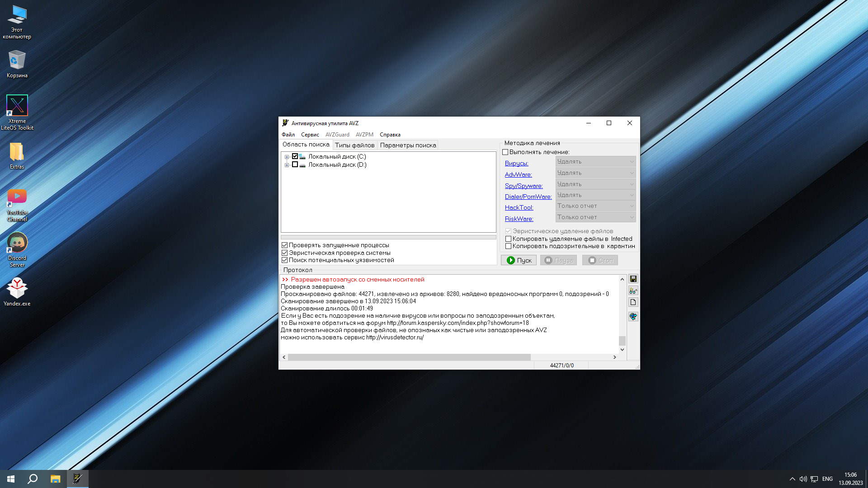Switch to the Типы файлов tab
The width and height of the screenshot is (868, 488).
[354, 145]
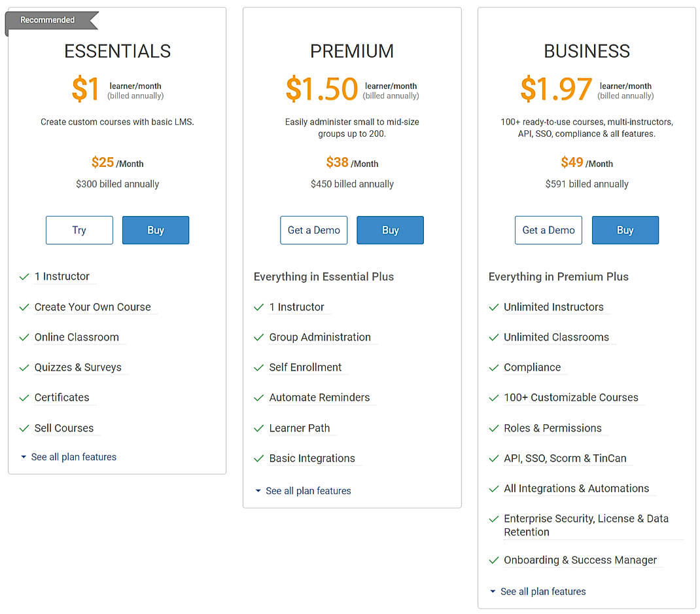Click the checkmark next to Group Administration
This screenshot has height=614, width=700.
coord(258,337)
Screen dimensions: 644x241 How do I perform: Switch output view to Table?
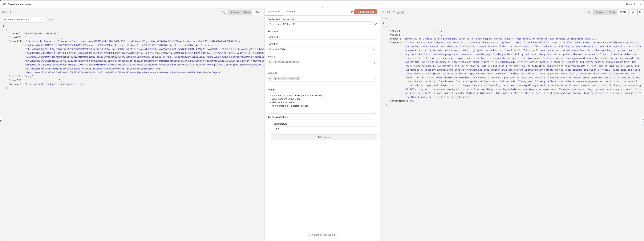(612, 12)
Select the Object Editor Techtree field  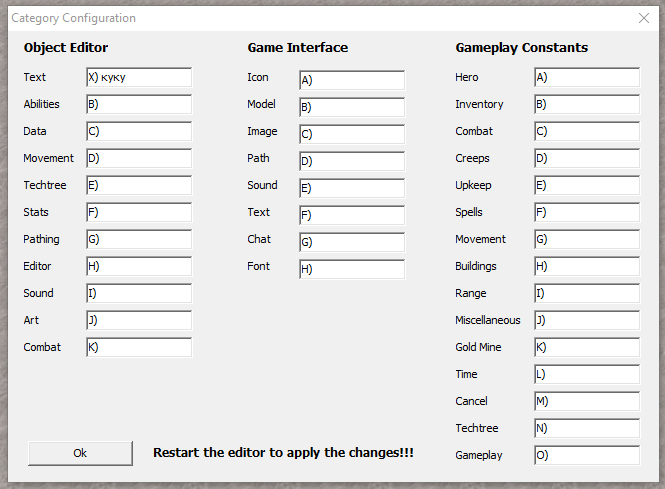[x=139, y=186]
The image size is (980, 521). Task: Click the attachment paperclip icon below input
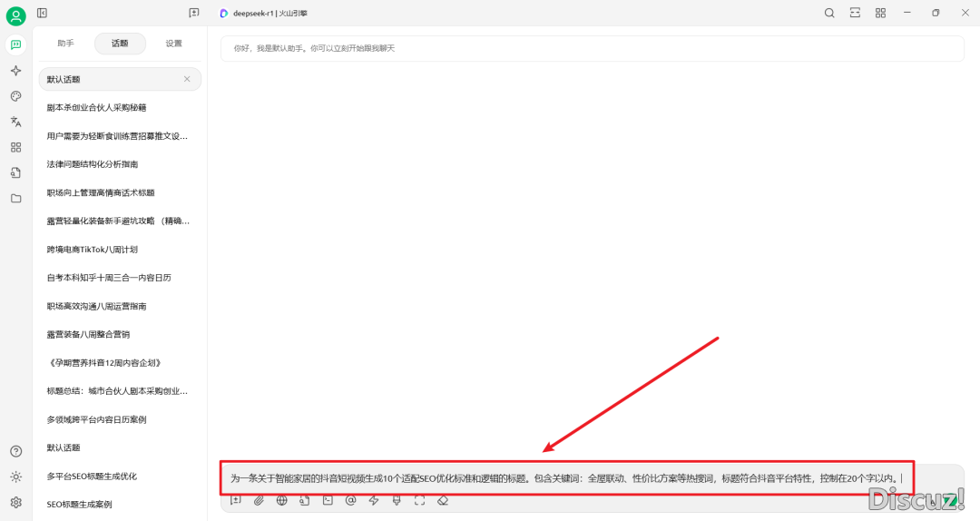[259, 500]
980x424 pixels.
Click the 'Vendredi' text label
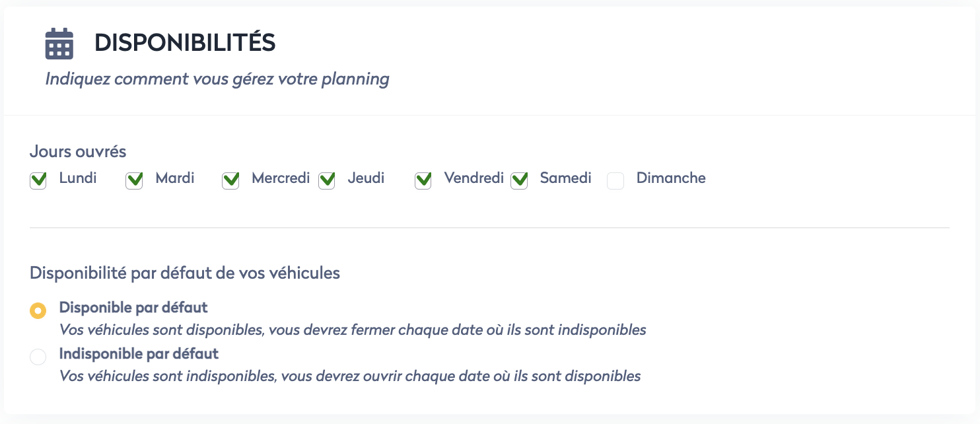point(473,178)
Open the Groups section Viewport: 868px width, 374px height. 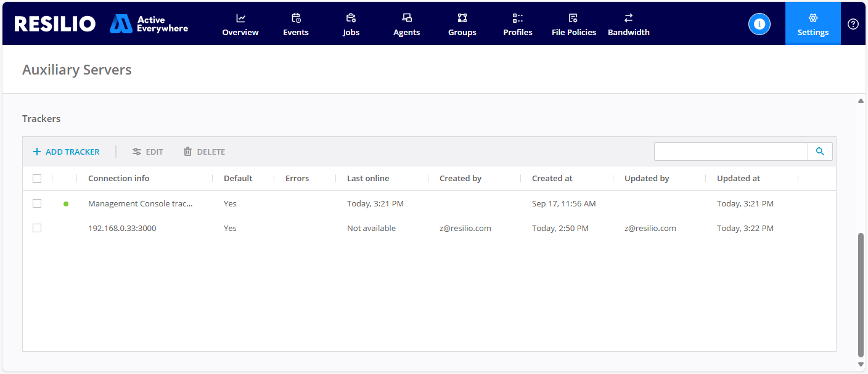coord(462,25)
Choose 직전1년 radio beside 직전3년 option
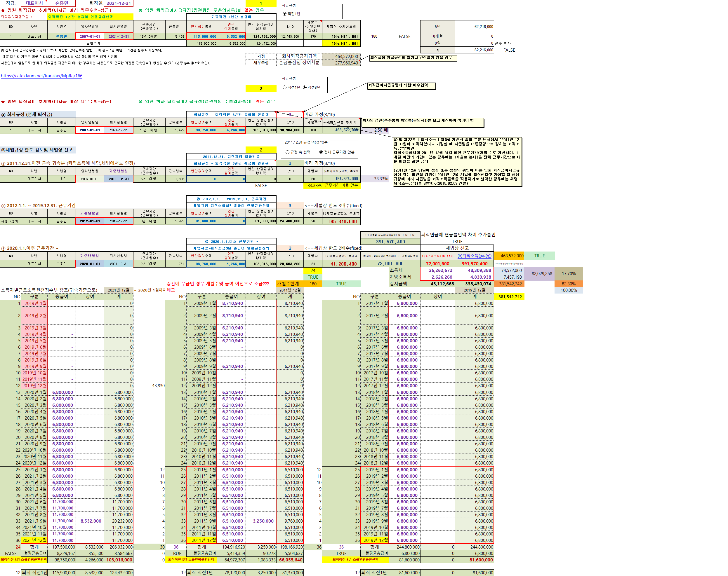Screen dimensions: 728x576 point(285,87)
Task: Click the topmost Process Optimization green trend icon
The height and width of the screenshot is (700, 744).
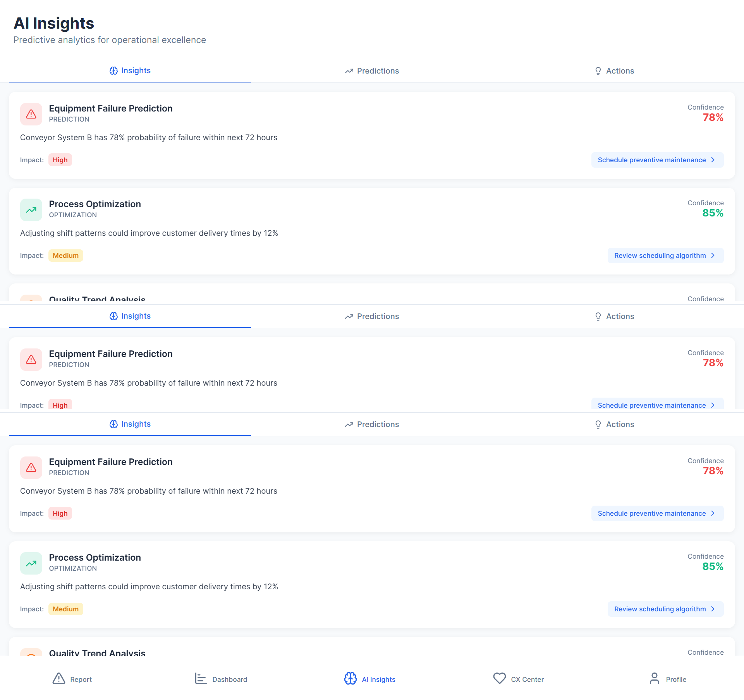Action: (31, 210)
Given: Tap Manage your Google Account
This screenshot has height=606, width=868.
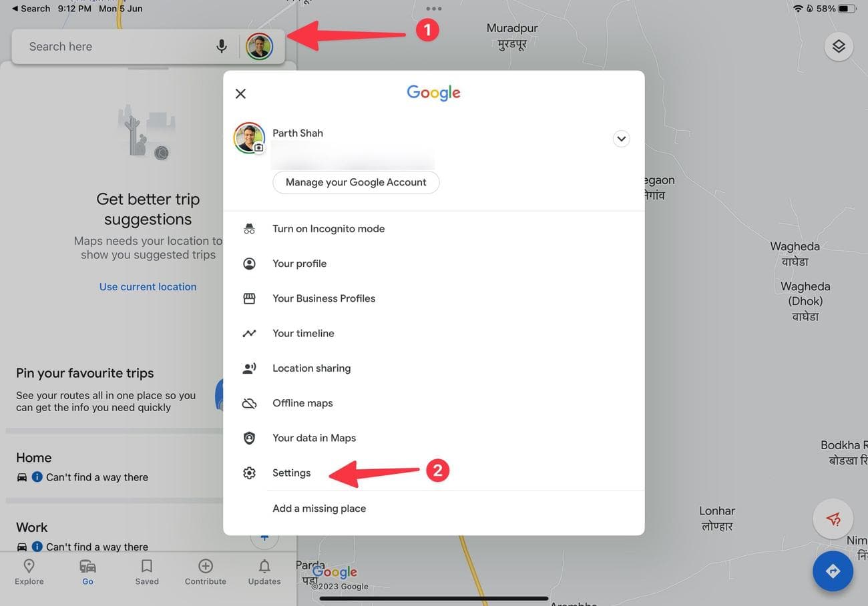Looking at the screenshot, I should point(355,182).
+ + +
TASK OBJECTIVE: Return every line of the items that contains the word "This". Case counts.

WRITTEN ANSWER:
This screenshot has height=614, width=700.
This screenshot has height=606, width=868.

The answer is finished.